Task description:
Every line from the one bearing "This screenshot has width=681, height=495." through the last line of the records below is to be output exactly, and no other line; leave out the pictures.

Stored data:

============

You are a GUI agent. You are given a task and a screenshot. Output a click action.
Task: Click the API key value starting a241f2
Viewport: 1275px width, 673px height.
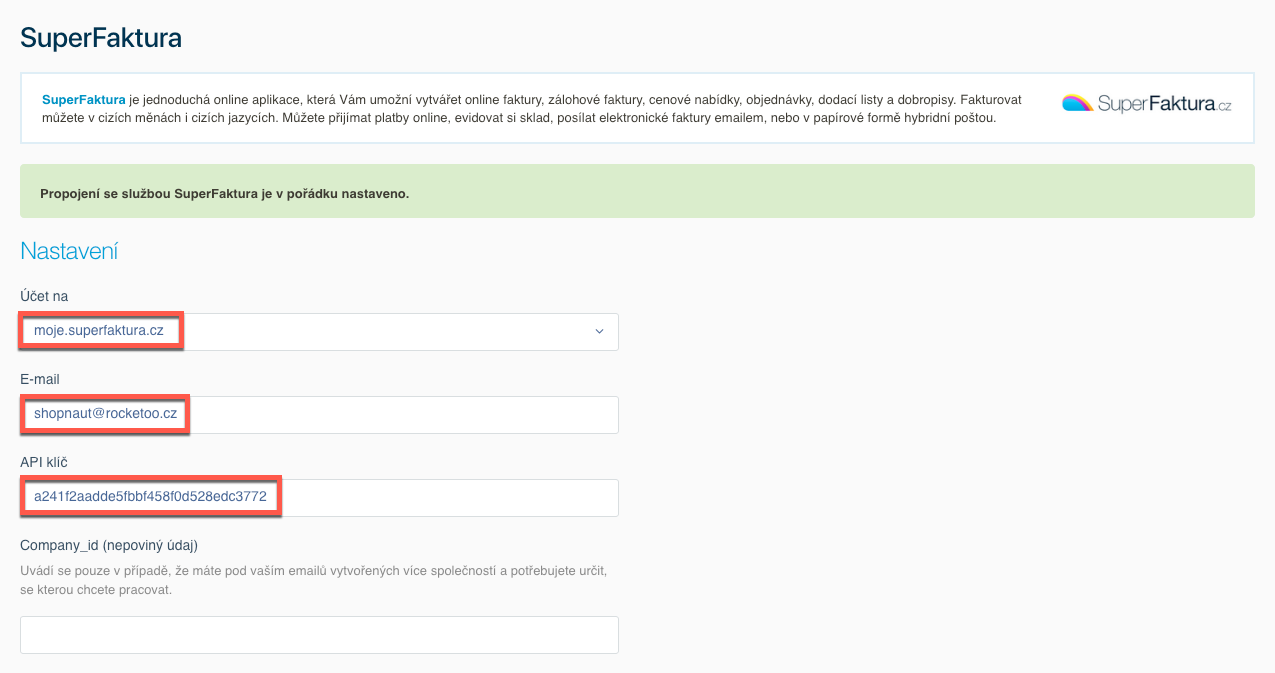coord(150,498)
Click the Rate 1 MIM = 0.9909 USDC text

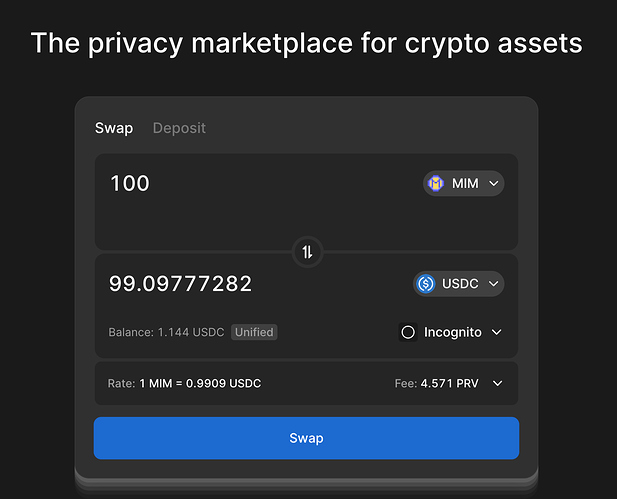tap(184, 383)
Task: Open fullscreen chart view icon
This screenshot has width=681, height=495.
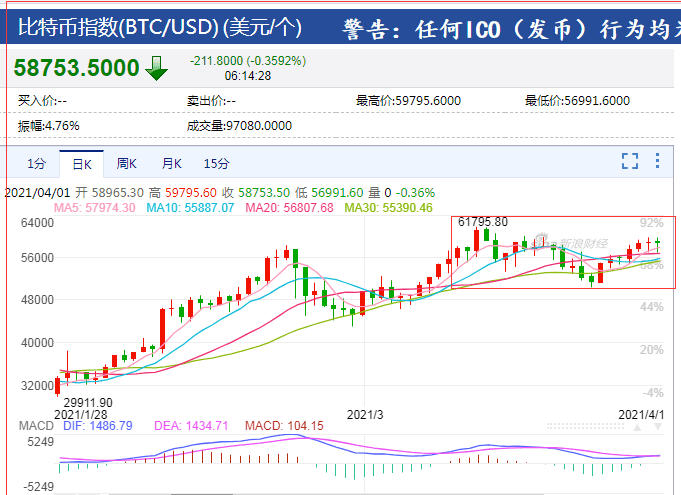Action: coord(630,161)
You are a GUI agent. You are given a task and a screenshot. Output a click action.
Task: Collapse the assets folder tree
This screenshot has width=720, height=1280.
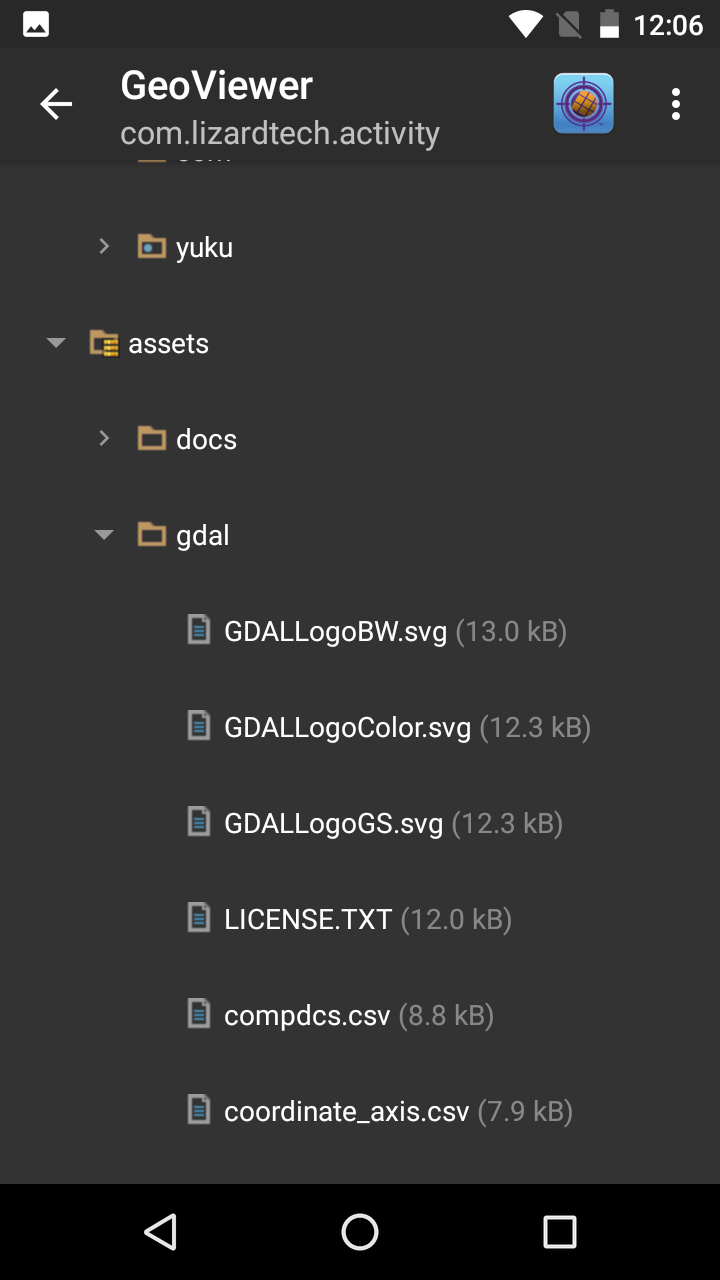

============

Expected answer:
This screenshot has width=681, height=495.
Action: coord(630,161)
You are a GUI agent. You are given a task and a screenshot. Output a click action.
Task: Collapse the assets folder tree
This screenshot has width=720, height=1280.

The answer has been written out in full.